À entendre les explications contradictoires des partis, qui ne s’inquiètent guère de la vérité historique, la journée du 15 mai fut, selon les uns, un vaste complot ourdi par MM. Barbès, Louis Blanc, Caussidière, avec l’assentiment de M. Ledru-Rollin et la tolérance de M. de Lamartine, pour renverser l’Assemblée et remettre le gouvernement du pays à une dictature révolutionnaire ; selon les autres, cette prétendue émeute ne fut qu’une ignoble machination de police, un piége tendu aux démocrates socialistes pour se défaire des principaux d’entre eux[1] : dans cette dernière hypothèse, l’invention du piége est attribuée tantôt à M. Marrast, tantôt à M. Buchez, tantôt encore à M. de Lamartine.

De chacune de ces explications si opposées, on peut tirer, selon moi, une parcelle de vérité.

M. Barbès, qui s’était refusé à voter que le gouvernement provisoire avait bien mérité de la patrie ; MM. Louis Blanc et Albert, qui s’étaient vus exclus de la commission exécutive, et à qui l’on refusait la création d’un ministère du travail ; M. Pierre Leroux, qui avait conseillé au gouvernement provisoire de casser les élections et de refaire la loi électorale, formaient dans Paris et dans l’Assemblée même, un parti également hostile au pouvoir exécutif et au pouvoir législatif, et qui, favorable en principe à l’intervention directe du peuple dans les affaires politiques, l’approuvait ou la désapprouvait uniquement selon qu’elle avait ou non des chances propices.

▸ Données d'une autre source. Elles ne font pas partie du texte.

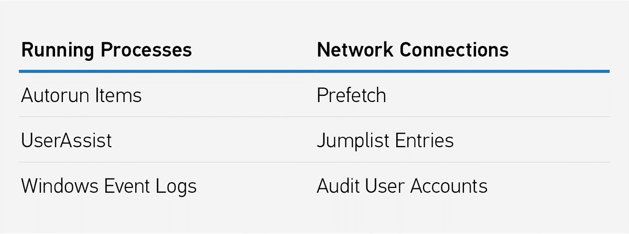629x234 pixels.
Task: Select the Windows Event Logs entry
Action: [x=109, y=186]
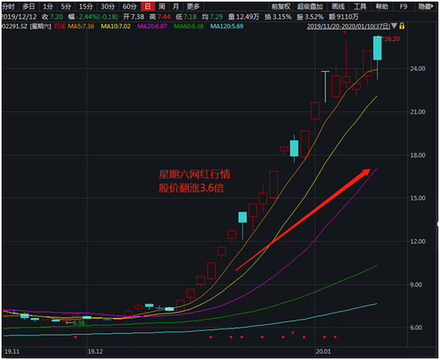Choose the 5分 period
The image size is (440, 360).
pos(66,6)
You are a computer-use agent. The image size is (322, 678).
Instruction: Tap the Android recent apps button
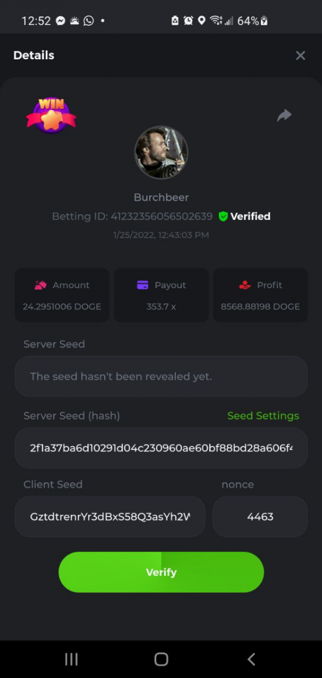[x=71, y=659]
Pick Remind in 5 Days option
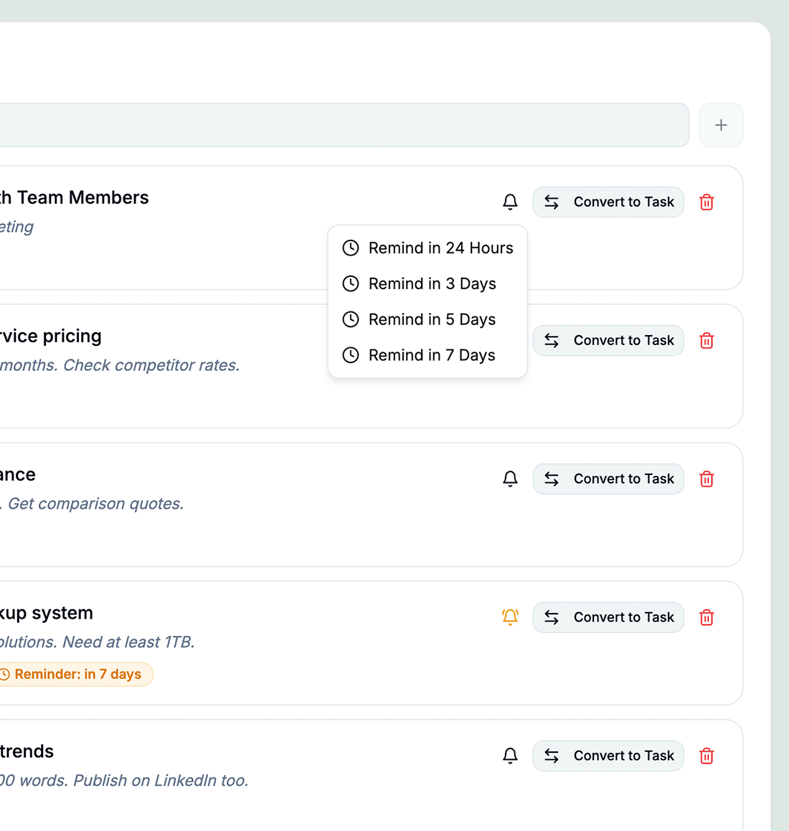This screenshot has width=789, height=831. click(x=427, y=319)
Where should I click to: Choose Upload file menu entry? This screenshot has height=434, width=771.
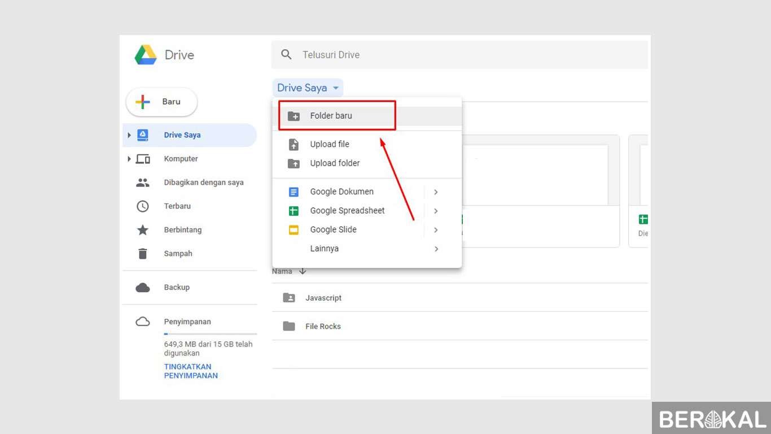[330, 145]
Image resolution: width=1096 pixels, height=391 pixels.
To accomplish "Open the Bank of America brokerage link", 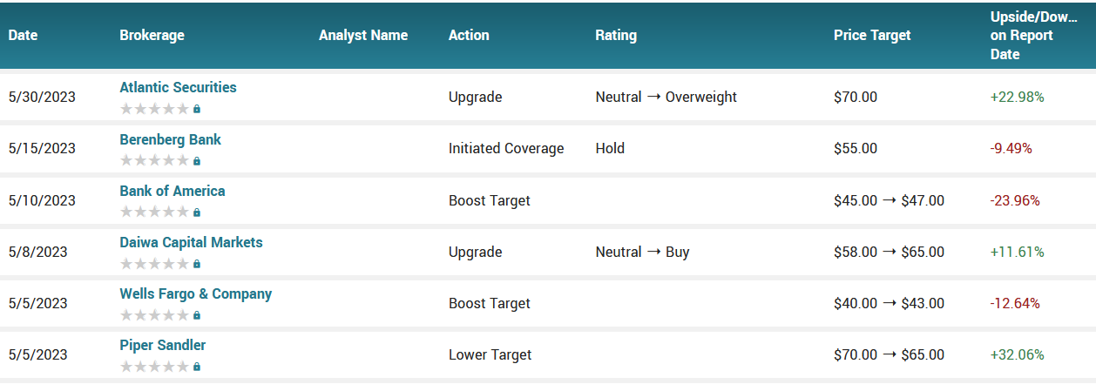I will 172,191.
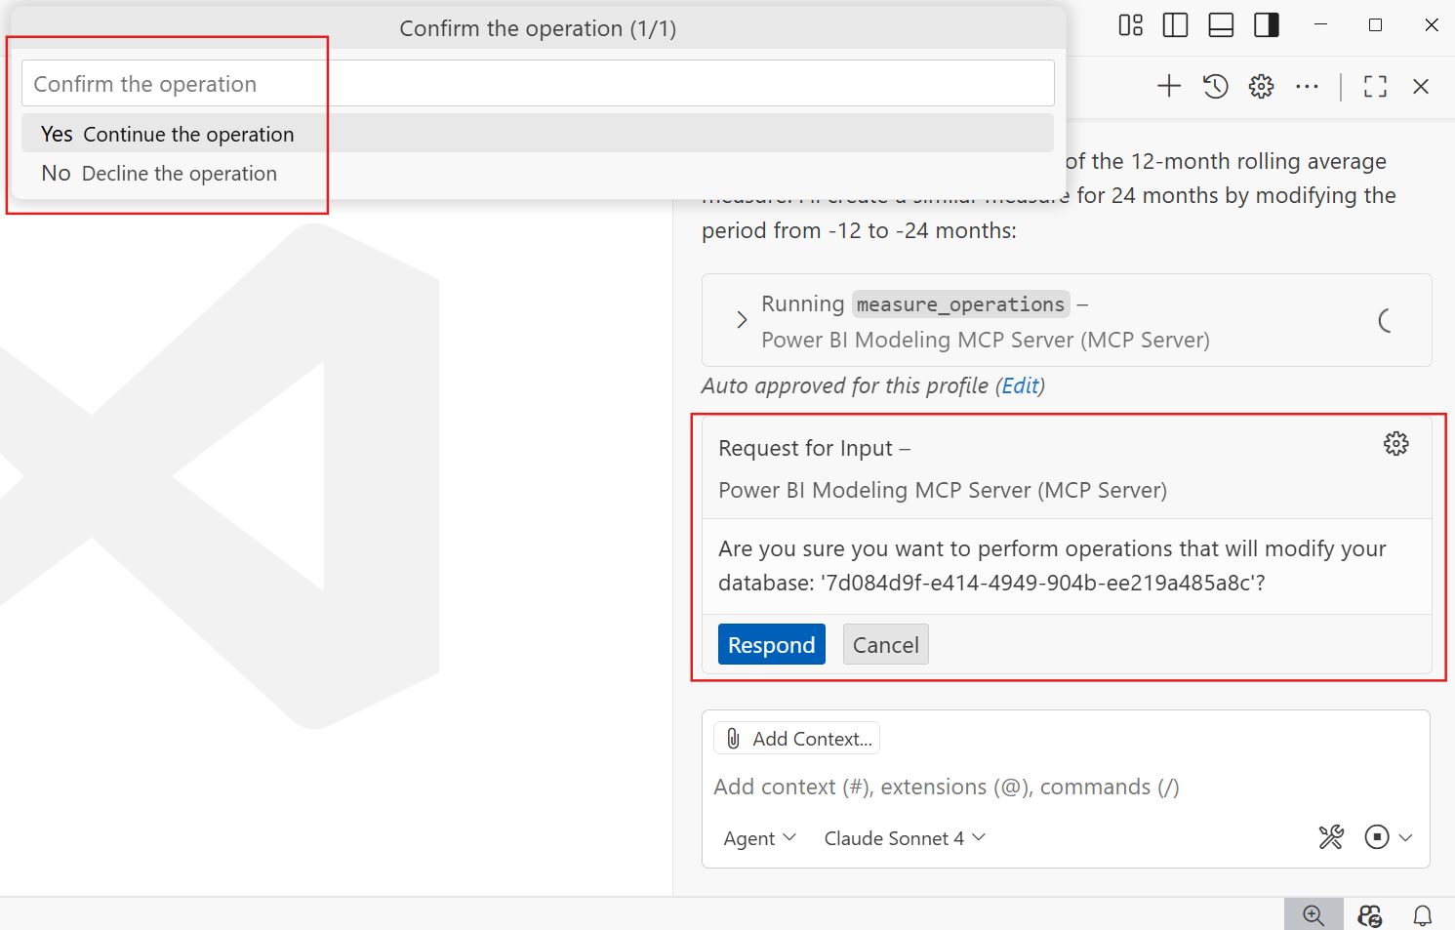Screen dimensions: 1455x930
Task: Click the ellipsis for more chat actions
Action: click(x=1307, y=86)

  1. Voir, entre autres, au Procès de Bourges, la défense de M. Raspail qui appelle la journée du 15 mai : « Un vaste coup de filet jeté dans le bourbier de l’Hôtel de Ville, pour prendre certains hommes, dont la droiture et la probité étaient aussi à craindre que leur dévouement à la République. »

    C’était là également l’opinion de MM. Pierre Leroux et Cabet.